Activity
Every record, from first to last, should be retyped word for word.

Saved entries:

^^^^

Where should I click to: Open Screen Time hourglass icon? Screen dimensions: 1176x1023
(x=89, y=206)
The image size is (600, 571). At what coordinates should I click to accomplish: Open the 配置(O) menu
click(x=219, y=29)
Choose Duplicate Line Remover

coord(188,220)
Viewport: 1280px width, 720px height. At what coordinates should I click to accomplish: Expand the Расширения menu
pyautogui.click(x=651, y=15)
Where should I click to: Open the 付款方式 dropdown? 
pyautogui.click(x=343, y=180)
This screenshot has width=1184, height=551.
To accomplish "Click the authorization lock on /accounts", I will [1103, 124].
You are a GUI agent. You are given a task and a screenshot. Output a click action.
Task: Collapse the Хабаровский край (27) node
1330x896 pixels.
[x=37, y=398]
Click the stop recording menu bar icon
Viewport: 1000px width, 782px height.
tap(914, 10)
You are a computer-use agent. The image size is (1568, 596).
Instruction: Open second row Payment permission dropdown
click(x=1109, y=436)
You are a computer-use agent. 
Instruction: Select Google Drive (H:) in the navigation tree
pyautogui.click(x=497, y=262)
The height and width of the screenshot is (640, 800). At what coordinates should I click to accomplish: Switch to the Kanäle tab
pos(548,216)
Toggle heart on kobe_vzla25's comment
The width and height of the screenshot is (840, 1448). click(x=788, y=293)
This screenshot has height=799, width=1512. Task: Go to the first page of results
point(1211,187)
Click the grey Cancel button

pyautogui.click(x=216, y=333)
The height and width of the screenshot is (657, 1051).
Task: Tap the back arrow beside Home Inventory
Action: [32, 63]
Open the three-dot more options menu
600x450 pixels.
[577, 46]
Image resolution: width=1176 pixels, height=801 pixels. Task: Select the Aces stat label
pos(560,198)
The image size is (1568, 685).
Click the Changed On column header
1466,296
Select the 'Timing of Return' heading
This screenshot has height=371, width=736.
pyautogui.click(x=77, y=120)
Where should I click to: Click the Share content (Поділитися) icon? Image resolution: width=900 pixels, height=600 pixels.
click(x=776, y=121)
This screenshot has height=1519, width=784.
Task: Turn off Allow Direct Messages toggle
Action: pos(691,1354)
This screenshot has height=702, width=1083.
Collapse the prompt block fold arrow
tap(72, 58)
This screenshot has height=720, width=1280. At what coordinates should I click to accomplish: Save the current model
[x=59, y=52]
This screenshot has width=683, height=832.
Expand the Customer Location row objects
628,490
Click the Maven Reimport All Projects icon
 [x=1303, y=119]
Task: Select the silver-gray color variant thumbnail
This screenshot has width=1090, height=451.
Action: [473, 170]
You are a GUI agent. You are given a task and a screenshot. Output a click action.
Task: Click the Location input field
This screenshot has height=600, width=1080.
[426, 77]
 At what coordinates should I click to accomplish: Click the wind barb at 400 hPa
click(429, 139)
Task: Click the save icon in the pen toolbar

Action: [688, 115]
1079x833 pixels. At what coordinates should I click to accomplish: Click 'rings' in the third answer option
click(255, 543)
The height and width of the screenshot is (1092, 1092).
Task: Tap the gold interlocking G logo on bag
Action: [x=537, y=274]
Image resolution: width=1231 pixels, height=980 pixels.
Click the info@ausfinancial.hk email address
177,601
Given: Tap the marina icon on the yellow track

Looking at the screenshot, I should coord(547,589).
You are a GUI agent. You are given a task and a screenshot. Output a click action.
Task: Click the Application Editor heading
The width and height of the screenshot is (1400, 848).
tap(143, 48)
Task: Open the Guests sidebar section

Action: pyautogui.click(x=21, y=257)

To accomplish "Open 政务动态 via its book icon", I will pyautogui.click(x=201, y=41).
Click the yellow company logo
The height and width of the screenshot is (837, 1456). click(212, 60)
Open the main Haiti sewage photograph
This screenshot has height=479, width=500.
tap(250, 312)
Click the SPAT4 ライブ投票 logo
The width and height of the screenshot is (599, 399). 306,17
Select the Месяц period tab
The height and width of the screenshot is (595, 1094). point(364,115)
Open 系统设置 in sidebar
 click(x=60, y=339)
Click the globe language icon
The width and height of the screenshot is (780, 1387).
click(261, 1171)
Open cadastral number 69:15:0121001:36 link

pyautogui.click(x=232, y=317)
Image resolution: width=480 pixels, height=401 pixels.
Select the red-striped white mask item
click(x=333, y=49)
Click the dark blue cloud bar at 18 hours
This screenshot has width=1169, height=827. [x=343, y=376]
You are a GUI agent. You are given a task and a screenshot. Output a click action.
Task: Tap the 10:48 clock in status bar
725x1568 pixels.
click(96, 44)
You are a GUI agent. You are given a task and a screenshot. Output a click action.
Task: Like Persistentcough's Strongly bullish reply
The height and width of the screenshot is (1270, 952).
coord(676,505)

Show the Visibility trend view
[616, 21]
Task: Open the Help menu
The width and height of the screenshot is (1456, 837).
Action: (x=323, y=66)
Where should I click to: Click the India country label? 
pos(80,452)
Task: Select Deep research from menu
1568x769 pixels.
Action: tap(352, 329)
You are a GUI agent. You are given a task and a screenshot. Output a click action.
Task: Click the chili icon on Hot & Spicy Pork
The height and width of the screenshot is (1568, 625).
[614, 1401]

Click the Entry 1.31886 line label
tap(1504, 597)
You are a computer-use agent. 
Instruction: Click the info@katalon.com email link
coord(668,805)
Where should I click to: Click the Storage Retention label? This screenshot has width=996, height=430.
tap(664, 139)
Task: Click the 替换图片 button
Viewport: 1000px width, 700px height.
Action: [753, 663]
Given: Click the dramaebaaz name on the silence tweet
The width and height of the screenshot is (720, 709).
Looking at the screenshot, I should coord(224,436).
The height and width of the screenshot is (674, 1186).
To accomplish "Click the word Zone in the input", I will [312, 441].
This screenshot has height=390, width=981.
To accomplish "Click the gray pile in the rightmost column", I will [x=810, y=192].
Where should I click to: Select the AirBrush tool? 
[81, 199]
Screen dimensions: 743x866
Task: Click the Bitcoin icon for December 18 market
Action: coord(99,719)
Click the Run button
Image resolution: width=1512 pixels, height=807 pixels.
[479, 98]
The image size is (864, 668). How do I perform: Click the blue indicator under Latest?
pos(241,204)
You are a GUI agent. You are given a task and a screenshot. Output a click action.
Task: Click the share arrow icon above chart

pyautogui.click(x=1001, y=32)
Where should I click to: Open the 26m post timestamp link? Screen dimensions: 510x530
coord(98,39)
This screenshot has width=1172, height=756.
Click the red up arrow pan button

^^^^

Written answer
Where should I click to: Open Screen Time hourglass icon? Screen dimensions: 1176x1023
(x=89, y=206)
The image size is (600, 571). At what coordinates should I click to accomplish: Open the 配置(O) menu
click(x=219, y=29)
Choose Duplicate Line Remover

coord(188,220)
Viewport: 1280px width, 720px height. At what coordinates should I click to accomplish: Expand the Расширения menu
pyautogui.click(x=651, y=15)
Where should I click to: Open the 付款方式 dropdown? 
pyautogui.click(x=343, y=180)
This screenshot has width=1184, height=551.
To accomplish "Click the authorization lock on /accounts", I will [1103, 124].
You are a GUI agent. You are given a task and a screenshot. Output a click action.
Task: Collapse the Хабаровский край (27) node
1330x896 pixels.
[x=37, y=398]
Click the stop recording menu bar icon
Viewport: 1000px width, 782px height.
tap(914, 10)
You are a computer-use agent. The image size is (1568, 596).
Instruction: Open second row Payment permission dropdown
click(x=1109, y=436)
You are a computer-use agent. 
Instruction: Select Google Drive (H:) in the navigation tree
pyautogui.click(x=497, y=262)
The height and width of the screenshot is (640, 800). At what coordinates should I click to accomplish: Switch to the Kanäle tab
pos(548,216)
Toggle heart on kobe_vzla25's comment
The width and height of the screenshot is (840, 1448). click(x=788, y=293)
This screenshot has height=799, width=1512. Task: Go to the first page of results
point(1211,187)
Click the grey Cancel button

pyautogui.click(x=216, y=333)
The height and width of the screenshot is (657, 1051).
Task: Tap the back arrow beside Home Inventory
Action: [32, 63]
Open the three-dot more options menu
600x450 pixels.
[577, 46]
Image resolution: width=1176 pixels, height=801 pixels. Task: Select the Aces stat label
pos(560,198)
The image size is (1568, 685).
Click the Changed On column header
1466,296
Select the 'Timing of Return' heading
This screenshot has height=371, width=736.
pyautogui.click(x=77, y=120)
Where should I click to: Click the Share content (Поділитися) icon? Image resolution: width=900 pixels, height=600 pixels.
click(x=776, y=121)
This screenshot has height=1519, width=784.
Task: Turn off Allow Direct Messages toggle
Action: pos(691,1354)
This screenshot has height=702, width=1083.
Collapse the prompt block fold arrow
tap(72, 58)
This screenshot has height=720, width=1280. At what coordinates should I click to accomplish: Save the current model
[x=59, y=52]
This screenshot has width=683, height=832.
Expand the Customer Location row objects
628,490
Click the Maven Reimport All Projects icon
 [x=1303, y=119]
Task: Select the silver-gray color variant thumbnail
This screenshot has width=1090, height=451.
Action: [473, 170]
You are a GUI agent. You are given a task and a screenshot. Output a click action.
Task: Click the Location input field
This screenshot has height=600, width=1080.
[426, 77]
 At what coordinates should I click to accomplish: Click the wind barb at 400 hPa
click(429, 139)
Task: Click the save icon in the pen toolbar

Action: [688, 115]
1079x833 pixels. At what coordinates should I click to accomplish: Click 'rings' in the third answer option
click(255, 543)
The height and width of the screenshot is (1092, 1092).
Task: Tap the gold interlocking G logo on bag
Action: [x=537, y=274]
Image resolution: width=1231 pixels, height=980 pixels.
Click the info@ausfinancial.hk email address
177,601
Given: Tap the marina icon on the yellow track

Looking at the screenshot, I should coord(547,589).
You are a GUI agent. You are given a task and a screenshot. Output a click action.
Task: Click the Application Editor heading
The width and height of the screenshot is (1400, 848).
tap(143, 48)
Task: Open the Guests sidebar section

Action: pyautogui.click(x=21, y=257)

To accomplish "Open 政务动态 via its book icon", I will pyautogui.click(x=201, y=41).
Click the yellow company logo
The height and width of the screenshot is (837, 1456). click(212, 60)
Open the main Haiti sewage photograph
This screenshot has height=479, width=500.
tap(250, 312)
Click the SPAT4 ライブ投票 logo
The width and height of the screenshot is (599, 399). 306,17
Select the Месяц period tab
The height and width of the screenshot is (595, 1094). point(364,115)
Open 系统设置 in sidebar
 click(x=60, y=339)
Click the globe language icon
The width and height of the screenshot is (780, 1387).
click(261, 1171)
Open cadastral number 69:15:0121001:36 link

pyautogui.click(x=232, y=317)
Image resolution: width=480 pixels, height=401 pixels.
Select the red-striped white mask item
click(x=333, y=49)
Click the dark blue cloud bar at 18 hours
This screenshot has width=1169, height=827. [x=343, y=376]
You are a GUI agent. You are given a task and a screenshot. Output a click action.
Task: Tap the 10:48 clock in status bar
725x1568 pixels.
click(96, 44)
You are a GUI agent. You are given a task and a screenshot. Output a click action.
Task: Like Persistentcough's Strongly bullish reply
The height and width of the screenshot is (1270, 952).
coord(676,505)

Show the Visibility trend view
[616, 21]
Task: Open the Help menu
The width and height of the screenshot is (1456, 837).
Action: (x=323, y=66)
Where should I click to: Click the India country label? 
pos(80,452)
Task: Select Deep research from menu
1568x769 pixels.
Action: tap(352, 329)
You are a GUI agent. You are given a task and a screenshot. Output a click action.
Task: Click the chili icon on Hot & Spicy Pork
The height and width of the screenshot is (1568, 625).
[614, 1401]

Click the Entry 1.31886 line label
tap(1504, 597)
You are a computer-use agent. 
Instruction: Click the info@katalon.com email link
coord(668,805)
Where should I click to: Click the Storage Retention label? This screenshot has width=996, height=430.
tap(664, 139)
Task: Click the 替换图片 button
Viewport: 1000px width, 700px height.
Action: [753, 663]
Given: Click the dramaebaaz name on the silence tweet
The width and height of the screenshot is (720, 709).
Looking at the screenshot, I should coord(224,436).
The height and width of the screenshot is (674, 1186).
To accomplish "Click the word Zone in the input", I will [312, 441].
This screenshot has height=390, width=981.
To accomplish "Click the gray pile in the rightmost column", I will [x=810, y=192].
Where should I click to: Select the AirBrush tool? 
[81, 199]
Screen dimensions: 743x866
Task: Click the Bitcoin icon for December 18 market
Action: coord(99,719)
Click the Run button
Image resolution: width=1512 pixels, height=807 pixels.
[479, 98]
The image size is (864, 668). How do I perform: Click the blue indicator under Latest?
pos(241,204)
You are a GUI agent. You are given a task and a screenshot. Output a click action.
Task: Click the share arrow icon above chart

pyautogui.click(x=1001, y=32)
Where should I click to: Open the 26m post timestamp link? Screen dimensions: 510x530
coord(98,39)
This screenshot has width=1172, height=756.
Click the red up arrow pan button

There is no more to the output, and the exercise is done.